O São Caetano poderá ir às últimas instâncias esportivas para seguir na Série A (Primeira Divisão) do Campeonato Paulista. O presidente Nairo Ferreira protagonizou ontem espécie de Tabajarismo Futebol Clube, depois de um encontro com o presidente da Federação Paulista de Futebol, Reinaldo Bastos. Nairo Ferreira anunciou desistência da disputa pela vaga. Horas depois, pressionado por conselheiros do clube, voltou atrás. É possível que ainda hoje retorne à FPF para comunicar a decisão.
Se o dirigente máximo do São Caetano seguir à risca a cartilha dos conselheiros mais rebeldes, a trapalhada do Departamento Técnico da Federação Paulista de Futebol vai causar problemas para o presidente Reinaldo Bastos. Especialista ouvido por influentes conselheiros do São Caetano assegura o direito de o clube permanecer na Série A, ocupando a vaga a ser liberada por Bragantino ou RB Brasil, que estão se fundindo em uma única agremiação.
A trapalhada de Nairo Ferreira é explicada como um lamentável desencontro com o especialista ouvido pelos conselheiros. O dirigente foi à Federação Paulista de Futebol sem o devido preparo informativo. E acabou cedendo à tentação de Reinaldo Bastos. Tudo o que a FPF não quer é uma crise gerada pelo equívoco do Departamento Técnico.
Competições distintas
Como mostramos nos dois últimos dias, o regulamento da Primeira Divisão não faz qualquer referência ao acesso do terceiro colocado da Segunda Divisão em caso de desistência de uma das equipes. O regulamento da Segunda Divisão, que define essa migração, não é autônomo. Ou seja: como são competições distintas, não contemplam complementaridade. O acesso das duas primeiras colocadas e o rebaixamento das duas últimas são conexões entre as duas competições. Nada além disso.
A certeza de que o erro regulamentar causará transtornos técnicos e políticos coloca o presidente da Federação Paulista de Futebol em busca de solução diplomática ao impasse. A questão só será definida durante o Conselho Técnico dos clubes da Primeira Divisão, em setembro ou outubro, quando se definirão as regras específicas da competição. Como ocorre todo ano. Até lá, tudo pode acontecer.

**LINHAS FORNECIDAS:**
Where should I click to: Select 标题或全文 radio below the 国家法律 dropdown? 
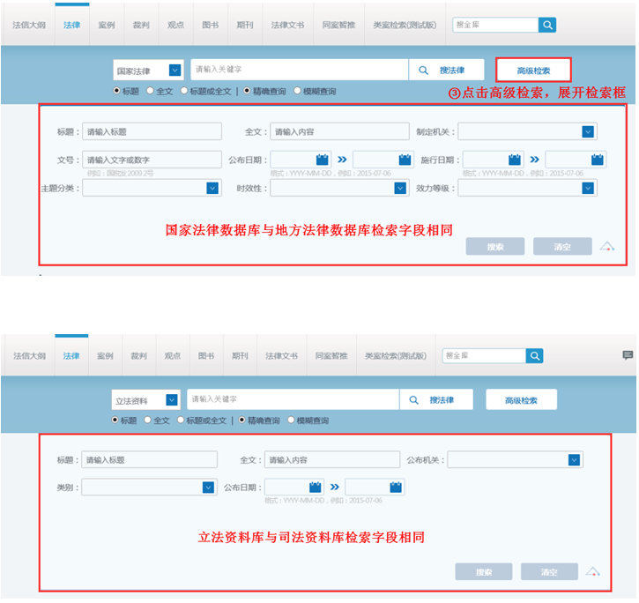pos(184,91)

--

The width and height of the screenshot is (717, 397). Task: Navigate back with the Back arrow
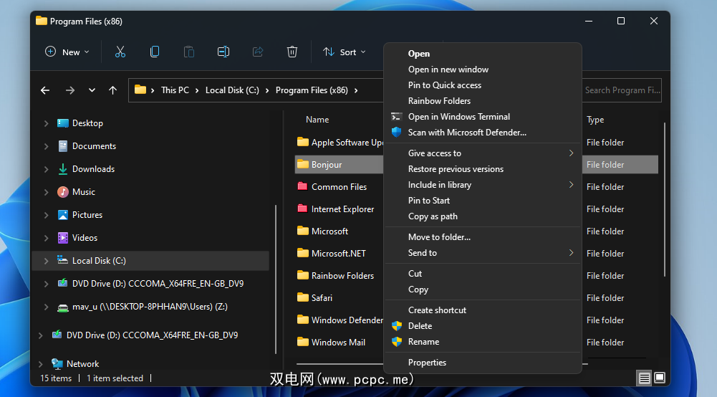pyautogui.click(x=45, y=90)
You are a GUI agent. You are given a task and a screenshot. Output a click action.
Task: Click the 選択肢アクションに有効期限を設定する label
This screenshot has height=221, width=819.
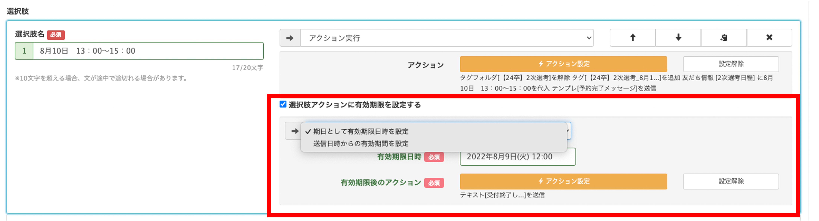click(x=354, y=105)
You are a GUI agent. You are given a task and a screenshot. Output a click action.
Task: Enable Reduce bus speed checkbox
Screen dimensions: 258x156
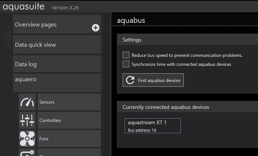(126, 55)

**COMPLETE O SEGUINTE:**
[a] Segundo a matéria sobre o São Caetano, por que o regulamento da Segunda Divisão não garante a vaga ao terceiro colocado? Explique em uma a três frases.
[b] Na matéria sobre o São Caetano, quando a questão da vaga será definida?
[c] Dê seguimento à matéria sobre a vaga do São Caetano na Série A, começando logo após a última frase.
As linhas acima não são necessárias.

**RESPOSTAS POR TAREFA:**
[a] O regulamento da Primeira Divisão não faz referência ao acesso do terceiro colocado da Segunda Divisão em caso de desistência. O regulamento da Segunda Divisão, que define essa migração, não é autônomo. Como são competições distintas, as únicas conexões entre elas são o acesso das duas primeiras colocadas e o rebaixamento das duas últimas.

[b] Durante o Conselho Técnico dos clubes da Primeira Divisão, em setembro ou outubro.

[c]
Há várias possibilidades teóricas que favoreceriam a demanda do São Caetano para continuar na Série A. Mas também há possíveis dificuldades. Também o terceiro colocado da Segunda Divisão pode lutar bravamente pela vaga na Primeira Divisão, mas as condições legais são frágeis, embora não descartáveis.
Acesso suplementar
O São Caetano ficou na penúltima colocação ao fim da fase classificatória da Primeira Divisão (oficialmente Série A-1). O regulamento determina que os dois últimos colocados são rebaixados. A tábua de salvação é que Bragantino ou RB Brasil não participará da competição do ano que vem, porque se fundiram numa única equipe. É essa vaga que o São Caetano poderá avocar. O argumento é que haveria espécie de rebaixamento compulsório de uma daquelas equipes, por infringir a premissa legal de que uma das agremiações desaparecerá oficialmente do calendário da FPF.
O acesso do terceiro colocado da Segunda Divisão (oficialmente Série A-2) não está contemplado no regulamento da Primeira Divisão. Ou seja: não foi sequer cogitado durante a assembleia dos clubes participantes no Conselho Técnico realizado no último trimestre do ano passado. O fato de constar do regulamento da Segunda Divisão não daria direito à subida automática em caso de abertura de uma vaga suplementar na Primeira Divisão, como seria o desfecho do negócio envolvendo Bragantino e Red Bull. Há quem force a interpretação, inclusive a direção da Federação Paulista de Futebol. Tudo para se livrar do abacaxi repassado pelo Departamento Técnico.
Toalha recolhida
Exatamente por isso, o presidente do São Caetano, Nairo Ferreira, jogou a toalha ao sair do prédio da entidade na Barra Funda, ontem à tarde. Conselheiros influentes do clube tomaram conhecimento da iniciativa do dirigente e o pressionaram a voltar atrás. Eles estão respaldados por informações favoráveis à manutenção do clube na Primeira Divisão.
Não bastasse isso, interpretaram a decisão de Nairo Ferreira como precipitada, porque o caso só será examinado pelo Conselho Técnico da Primeira Divisão, integrado pelos clubes, no último trimestre deste ano.
Há entre os conselheiros do São Caetano uma definição tática em favor de seguir rigorosamente os trâmites esportivos para solucionar o impasse. Isso significa que, como determina o regulamento da competição, não haverá nenhum desvio de rota em direção a outra instância, no caso a Justiça Comum.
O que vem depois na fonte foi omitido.